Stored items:
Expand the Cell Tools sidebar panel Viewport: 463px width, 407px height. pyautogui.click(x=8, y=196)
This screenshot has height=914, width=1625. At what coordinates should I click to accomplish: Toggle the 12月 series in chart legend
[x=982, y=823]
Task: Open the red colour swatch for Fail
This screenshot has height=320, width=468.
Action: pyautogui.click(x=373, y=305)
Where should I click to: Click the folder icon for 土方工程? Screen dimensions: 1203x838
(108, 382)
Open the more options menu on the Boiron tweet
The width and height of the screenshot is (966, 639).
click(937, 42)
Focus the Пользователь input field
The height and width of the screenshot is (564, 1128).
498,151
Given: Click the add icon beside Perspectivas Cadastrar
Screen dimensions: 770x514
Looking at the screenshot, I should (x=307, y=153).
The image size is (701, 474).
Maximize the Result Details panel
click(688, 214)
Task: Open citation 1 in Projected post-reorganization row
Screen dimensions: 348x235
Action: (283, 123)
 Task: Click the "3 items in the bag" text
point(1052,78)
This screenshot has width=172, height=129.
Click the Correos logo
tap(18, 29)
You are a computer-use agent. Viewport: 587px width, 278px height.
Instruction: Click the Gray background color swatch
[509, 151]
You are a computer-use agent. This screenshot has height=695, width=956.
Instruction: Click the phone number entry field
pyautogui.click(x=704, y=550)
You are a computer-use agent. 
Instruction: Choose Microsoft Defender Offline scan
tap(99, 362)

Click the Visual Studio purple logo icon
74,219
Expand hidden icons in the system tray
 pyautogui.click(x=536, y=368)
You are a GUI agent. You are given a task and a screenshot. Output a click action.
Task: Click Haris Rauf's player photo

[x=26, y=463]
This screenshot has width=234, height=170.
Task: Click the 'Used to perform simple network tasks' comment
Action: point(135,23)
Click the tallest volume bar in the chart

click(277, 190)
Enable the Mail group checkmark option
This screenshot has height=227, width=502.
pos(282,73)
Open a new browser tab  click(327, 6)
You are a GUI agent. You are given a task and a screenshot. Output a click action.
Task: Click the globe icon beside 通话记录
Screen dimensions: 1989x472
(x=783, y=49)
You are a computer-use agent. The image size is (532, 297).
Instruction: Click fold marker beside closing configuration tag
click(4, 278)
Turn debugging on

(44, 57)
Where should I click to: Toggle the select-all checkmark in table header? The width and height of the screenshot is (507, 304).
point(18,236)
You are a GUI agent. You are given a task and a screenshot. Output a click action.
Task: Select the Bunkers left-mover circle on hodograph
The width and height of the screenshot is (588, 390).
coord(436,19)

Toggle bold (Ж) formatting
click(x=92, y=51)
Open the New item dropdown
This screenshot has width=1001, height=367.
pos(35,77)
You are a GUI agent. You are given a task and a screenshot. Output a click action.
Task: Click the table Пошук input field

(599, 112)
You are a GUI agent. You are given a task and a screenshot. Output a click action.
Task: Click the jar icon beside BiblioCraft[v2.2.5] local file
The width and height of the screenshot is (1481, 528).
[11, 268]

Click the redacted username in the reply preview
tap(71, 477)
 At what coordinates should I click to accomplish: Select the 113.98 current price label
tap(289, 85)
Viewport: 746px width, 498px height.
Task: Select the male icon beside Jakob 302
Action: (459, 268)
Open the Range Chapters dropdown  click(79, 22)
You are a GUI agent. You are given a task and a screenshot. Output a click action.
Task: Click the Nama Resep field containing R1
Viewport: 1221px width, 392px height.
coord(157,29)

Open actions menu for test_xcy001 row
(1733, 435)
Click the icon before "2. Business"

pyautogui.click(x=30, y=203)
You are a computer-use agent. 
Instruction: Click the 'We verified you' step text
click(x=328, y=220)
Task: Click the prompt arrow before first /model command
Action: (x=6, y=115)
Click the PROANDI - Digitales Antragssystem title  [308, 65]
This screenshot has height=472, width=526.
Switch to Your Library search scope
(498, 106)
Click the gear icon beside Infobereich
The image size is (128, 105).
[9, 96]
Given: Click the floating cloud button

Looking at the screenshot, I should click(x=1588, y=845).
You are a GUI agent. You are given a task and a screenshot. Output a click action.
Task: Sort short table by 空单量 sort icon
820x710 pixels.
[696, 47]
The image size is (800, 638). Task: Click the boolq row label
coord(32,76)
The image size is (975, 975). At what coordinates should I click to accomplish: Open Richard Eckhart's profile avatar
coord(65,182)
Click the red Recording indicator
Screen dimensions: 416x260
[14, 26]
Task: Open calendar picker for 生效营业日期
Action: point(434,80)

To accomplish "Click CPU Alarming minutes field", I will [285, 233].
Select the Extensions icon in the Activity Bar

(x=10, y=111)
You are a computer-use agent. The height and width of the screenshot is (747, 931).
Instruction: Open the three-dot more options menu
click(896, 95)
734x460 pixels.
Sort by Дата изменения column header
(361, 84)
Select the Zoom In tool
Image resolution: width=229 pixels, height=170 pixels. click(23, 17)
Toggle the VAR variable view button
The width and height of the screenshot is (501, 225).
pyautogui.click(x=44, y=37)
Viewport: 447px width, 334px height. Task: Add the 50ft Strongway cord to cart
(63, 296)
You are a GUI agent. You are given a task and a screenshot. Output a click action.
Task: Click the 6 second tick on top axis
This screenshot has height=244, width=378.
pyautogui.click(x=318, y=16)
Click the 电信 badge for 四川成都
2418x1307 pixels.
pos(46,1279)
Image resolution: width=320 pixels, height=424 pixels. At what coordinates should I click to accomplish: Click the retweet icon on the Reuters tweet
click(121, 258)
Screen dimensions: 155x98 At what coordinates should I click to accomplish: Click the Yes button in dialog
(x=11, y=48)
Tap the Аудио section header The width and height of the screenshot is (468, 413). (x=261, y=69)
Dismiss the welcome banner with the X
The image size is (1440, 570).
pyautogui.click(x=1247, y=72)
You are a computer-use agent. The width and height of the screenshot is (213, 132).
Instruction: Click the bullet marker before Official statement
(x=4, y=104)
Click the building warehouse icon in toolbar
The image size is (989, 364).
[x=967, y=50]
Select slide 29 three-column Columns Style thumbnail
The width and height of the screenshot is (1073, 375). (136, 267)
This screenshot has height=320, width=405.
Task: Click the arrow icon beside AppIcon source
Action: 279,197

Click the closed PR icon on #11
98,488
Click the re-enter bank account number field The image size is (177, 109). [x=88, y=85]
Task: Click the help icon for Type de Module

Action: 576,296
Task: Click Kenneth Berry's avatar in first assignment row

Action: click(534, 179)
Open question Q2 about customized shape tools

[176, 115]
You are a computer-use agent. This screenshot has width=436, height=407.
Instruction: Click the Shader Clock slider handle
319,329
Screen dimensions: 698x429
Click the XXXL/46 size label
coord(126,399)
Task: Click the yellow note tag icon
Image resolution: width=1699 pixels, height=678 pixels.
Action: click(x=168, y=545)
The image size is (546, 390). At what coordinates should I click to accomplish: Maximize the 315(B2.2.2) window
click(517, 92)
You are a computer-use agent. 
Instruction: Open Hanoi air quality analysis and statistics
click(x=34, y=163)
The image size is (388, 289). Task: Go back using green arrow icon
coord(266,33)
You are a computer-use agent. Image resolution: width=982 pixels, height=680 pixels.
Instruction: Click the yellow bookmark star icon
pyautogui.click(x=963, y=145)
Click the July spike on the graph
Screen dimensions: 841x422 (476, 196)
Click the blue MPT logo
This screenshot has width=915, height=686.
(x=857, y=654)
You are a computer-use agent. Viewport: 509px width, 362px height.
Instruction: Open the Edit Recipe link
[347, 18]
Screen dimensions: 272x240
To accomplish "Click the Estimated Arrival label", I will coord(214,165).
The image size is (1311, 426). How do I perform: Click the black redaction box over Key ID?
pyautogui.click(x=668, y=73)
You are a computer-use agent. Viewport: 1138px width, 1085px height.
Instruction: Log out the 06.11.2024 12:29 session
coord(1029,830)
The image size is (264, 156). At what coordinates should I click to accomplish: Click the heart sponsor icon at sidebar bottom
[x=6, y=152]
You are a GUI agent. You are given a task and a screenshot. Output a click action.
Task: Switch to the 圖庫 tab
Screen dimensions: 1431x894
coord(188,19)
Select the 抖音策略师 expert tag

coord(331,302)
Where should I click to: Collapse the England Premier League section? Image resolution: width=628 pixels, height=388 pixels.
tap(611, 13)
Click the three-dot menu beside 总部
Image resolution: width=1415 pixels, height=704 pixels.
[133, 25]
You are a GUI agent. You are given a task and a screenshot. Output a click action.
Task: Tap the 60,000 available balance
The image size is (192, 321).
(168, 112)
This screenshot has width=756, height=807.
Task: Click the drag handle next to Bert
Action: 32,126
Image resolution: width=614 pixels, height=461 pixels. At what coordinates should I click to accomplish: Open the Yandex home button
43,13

(Task prompt): Pull out the lines above in which the word "will" appears.

(Result of the exercise):
To accomplish "Click CPU Alarming minutes field", I will [285, 233].
To accomplish "Click the Estimated Arrival label", I will coord(214,165).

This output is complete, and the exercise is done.